→ Dataset records:

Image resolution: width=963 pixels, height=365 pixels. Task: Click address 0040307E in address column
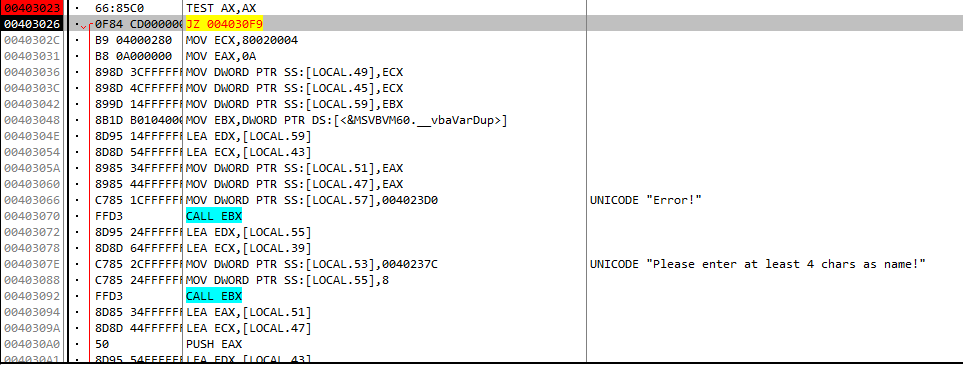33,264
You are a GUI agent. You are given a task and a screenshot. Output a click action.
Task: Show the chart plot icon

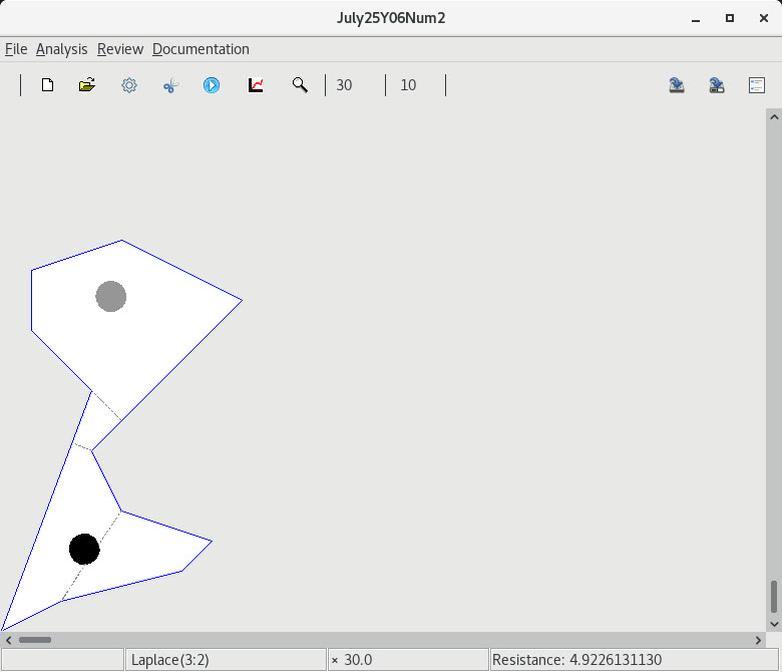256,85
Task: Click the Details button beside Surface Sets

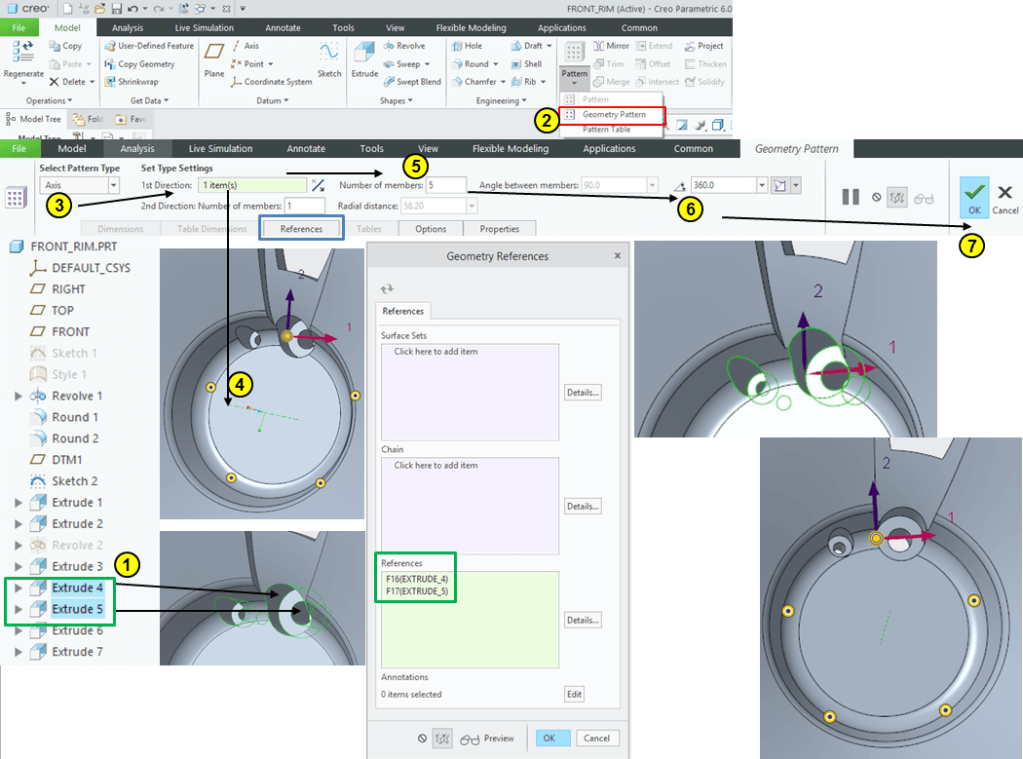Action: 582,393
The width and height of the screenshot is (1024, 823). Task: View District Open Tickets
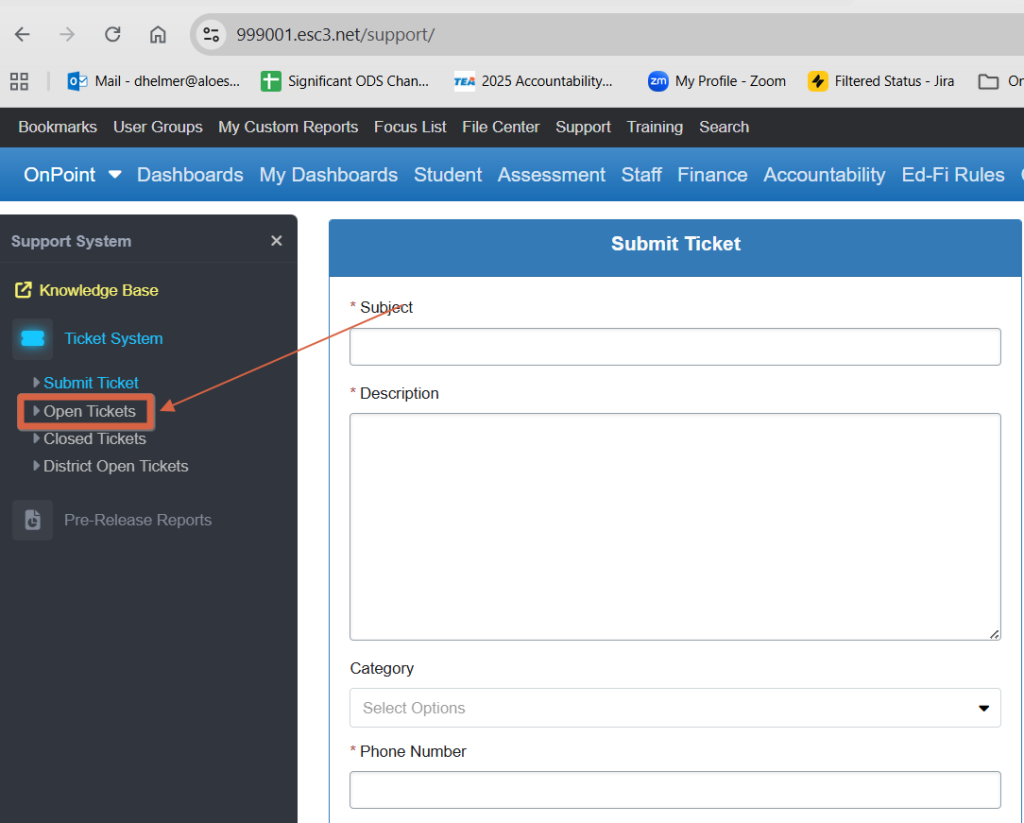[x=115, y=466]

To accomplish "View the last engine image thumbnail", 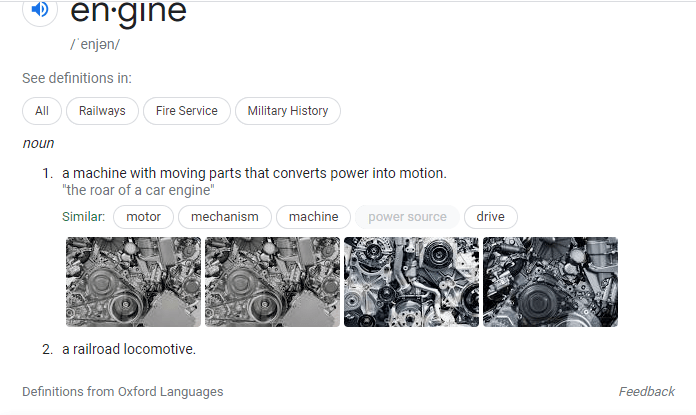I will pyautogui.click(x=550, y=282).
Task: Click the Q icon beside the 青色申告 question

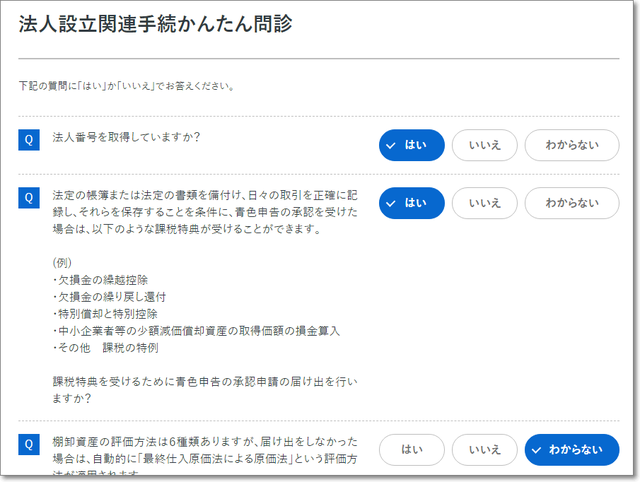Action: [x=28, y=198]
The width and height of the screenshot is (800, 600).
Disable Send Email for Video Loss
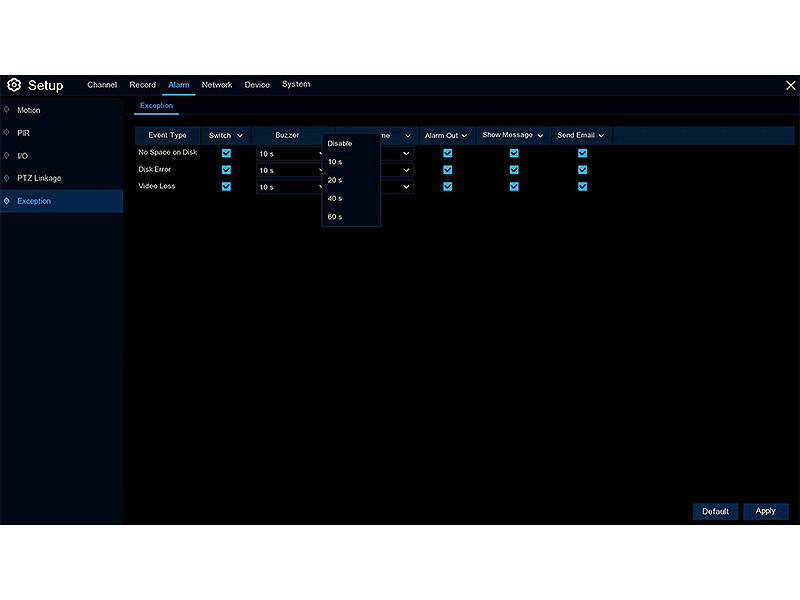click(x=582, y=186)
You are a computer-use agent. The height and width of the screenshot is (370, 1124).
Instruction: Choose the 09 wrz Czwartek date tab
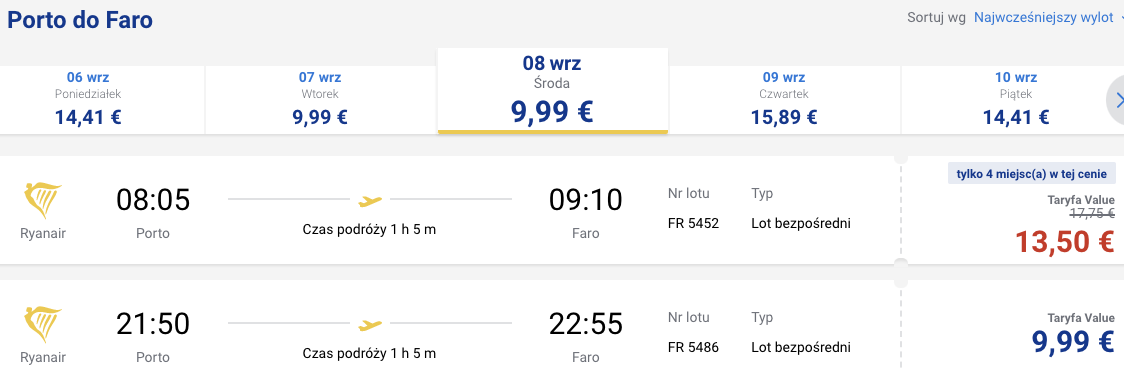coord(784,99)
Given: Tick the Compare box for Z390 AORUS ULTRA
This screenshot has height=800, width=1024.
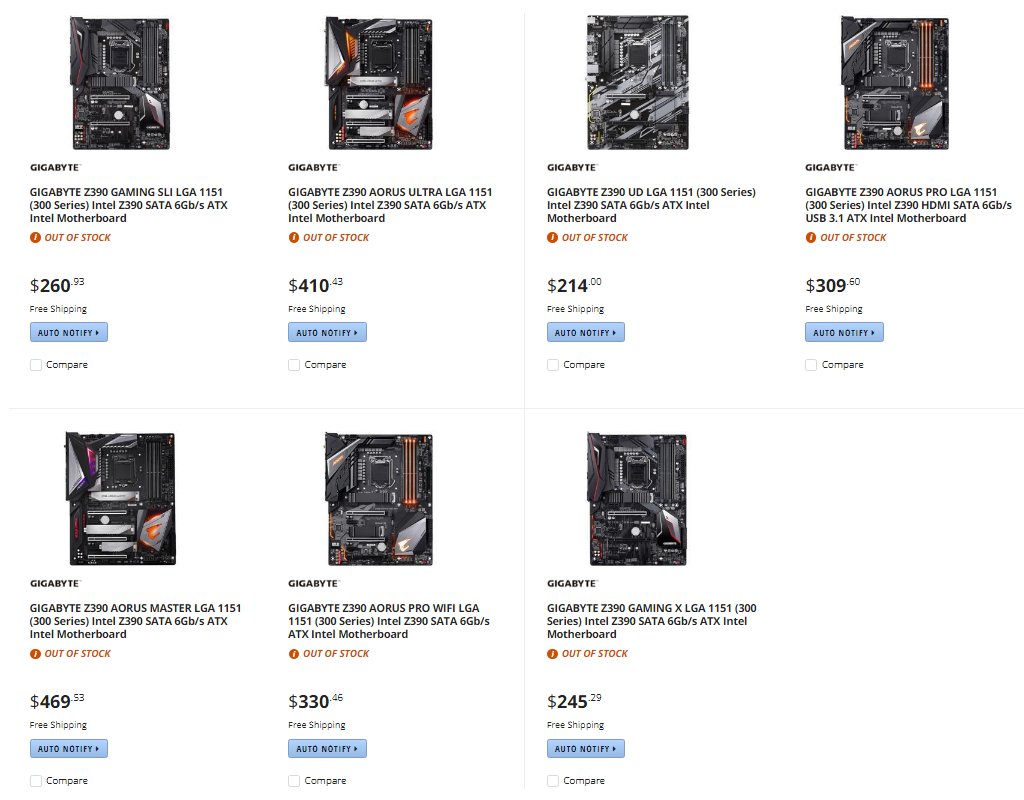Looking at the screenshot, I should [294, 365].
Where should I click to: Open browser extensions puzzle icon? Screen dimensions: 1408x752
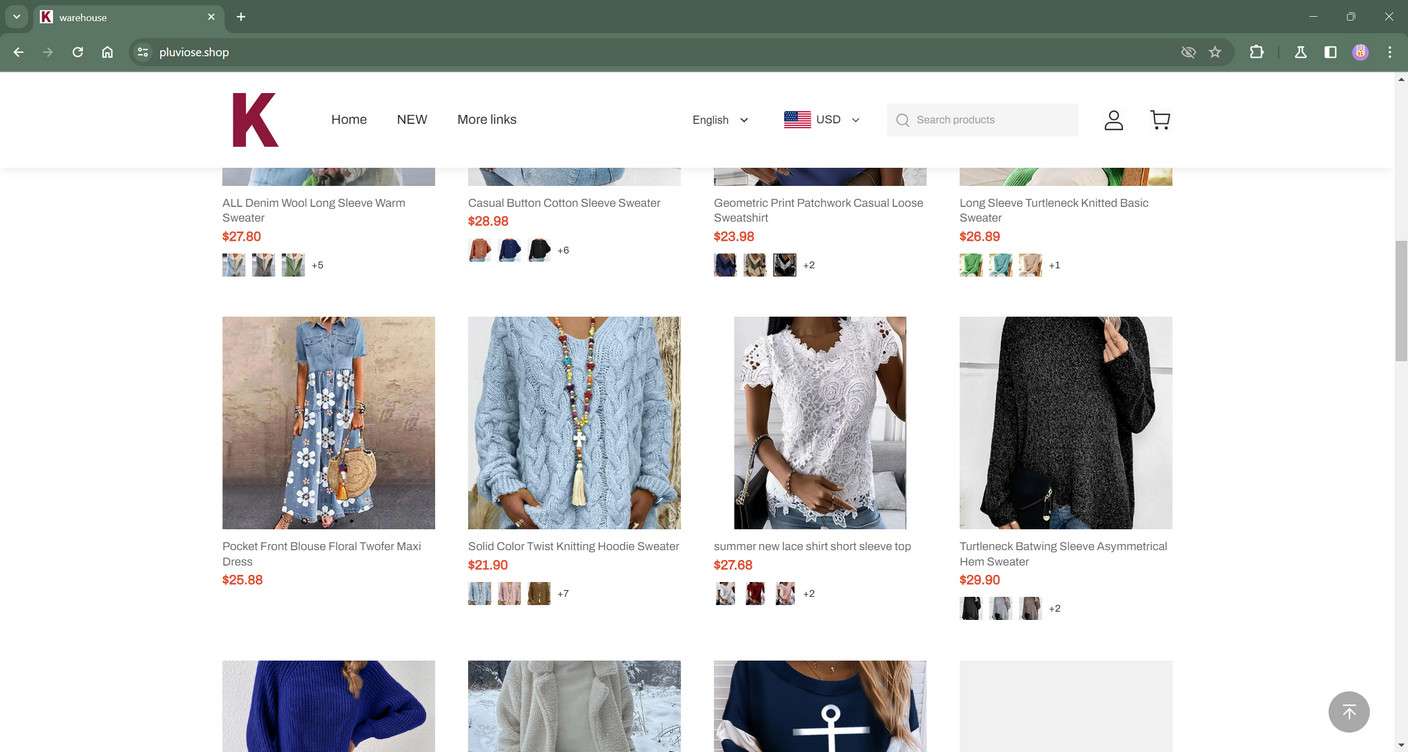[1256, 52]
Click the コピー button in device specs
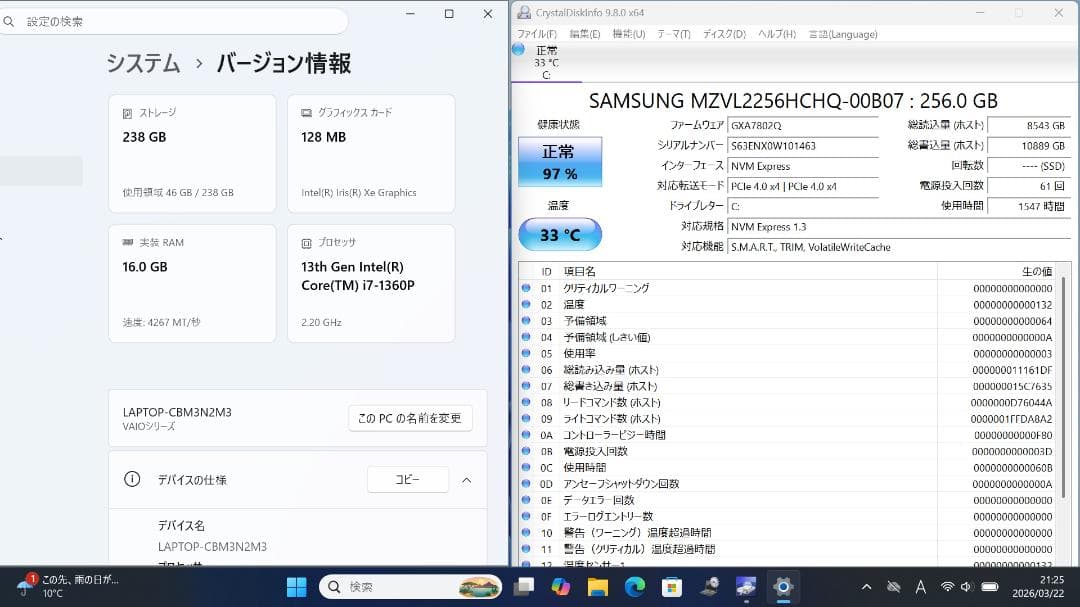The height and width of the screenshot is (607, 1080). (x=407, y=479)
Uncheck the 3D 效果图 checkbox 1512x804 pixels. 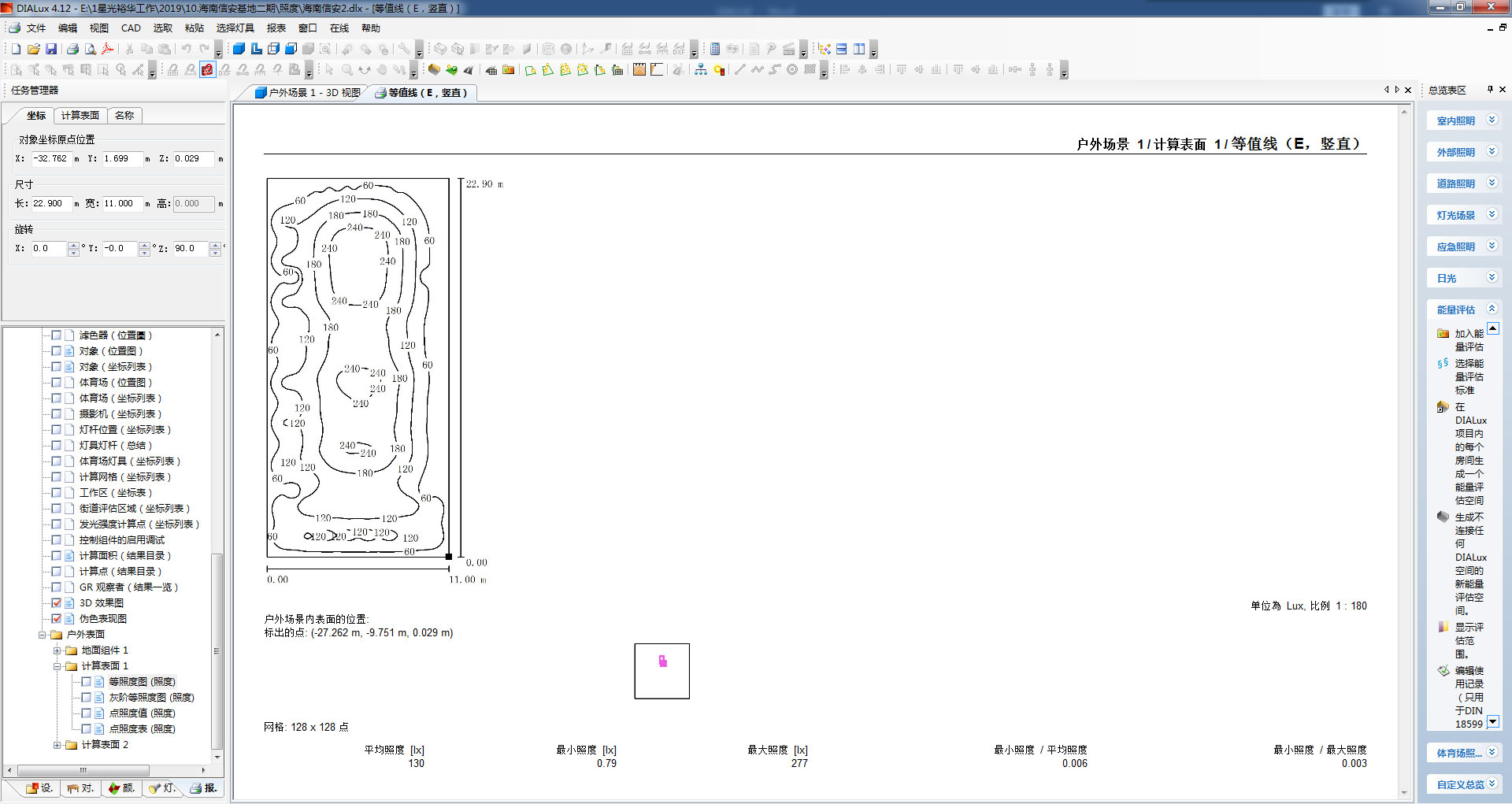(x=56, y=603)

→ Work task: Among the entries above, count the lines that contain the word "agent" and give the number by itself.

→ Solution to this exercise: 2